Los goles de aquel triunfo frente al Granate de Guillermo Barros Schelotto los hicieron Emmanuel Gigliotti, Nicolás Colazo y Claudio Riaño. El empate transitorio fue de Diego González y el Xeneize, dirigido en ese entonces por Carlos Bianchi, terminó con uno menos por la expulsión de Daniel Díaz.
Como para hacer imborrable la última función, Riquelme les regaló a los hinchas una fantasía: le hizo un caño a Carlos Izquierdoz sin tocar la pelota y a dos minutos del final, el Virrey lo reemplazó por Juan Sánchez Miño para que reciba la ovación de toda su gente.
El conflicto con Daniel Angelici por la renovación de su contrato precipitó su salida, aunque su intención era continuar en Boca y retirarse a los 40 años de edad en el club de sus amores.

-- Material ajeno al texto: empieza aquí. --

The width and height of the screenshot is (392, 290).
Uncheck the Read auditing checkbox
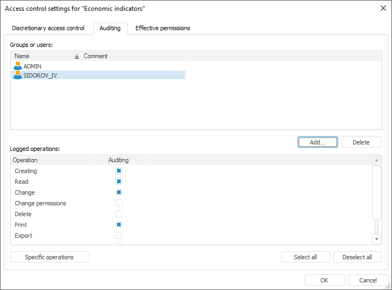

Con 35, se fue a cerrar su carrera en Argentinos, lugar donde nació, para ayudarlo a volver a la máxima categoría.
Los números de Riquelme en Boca indican que jugó 388 partidos oficiales y marcó 92 goles. Además, consiguió 11 títulos (cinco locales, tres Copas Libertadores, una Intercontinental, una Recopa Sudamericana y una Copa Argentina) y es el futbolista con más presencias en la Bombonera.
El regreso al patio de su casa, como suele llamar al estadio xeneize, fue en la despedida de Sebastián Battaglia. Actualmente es el vicepresidente segundo del club, se consagró campeón del último certamen y se espera que en poco tiempo pueda organizar su tan ansiado encuentro homenaje.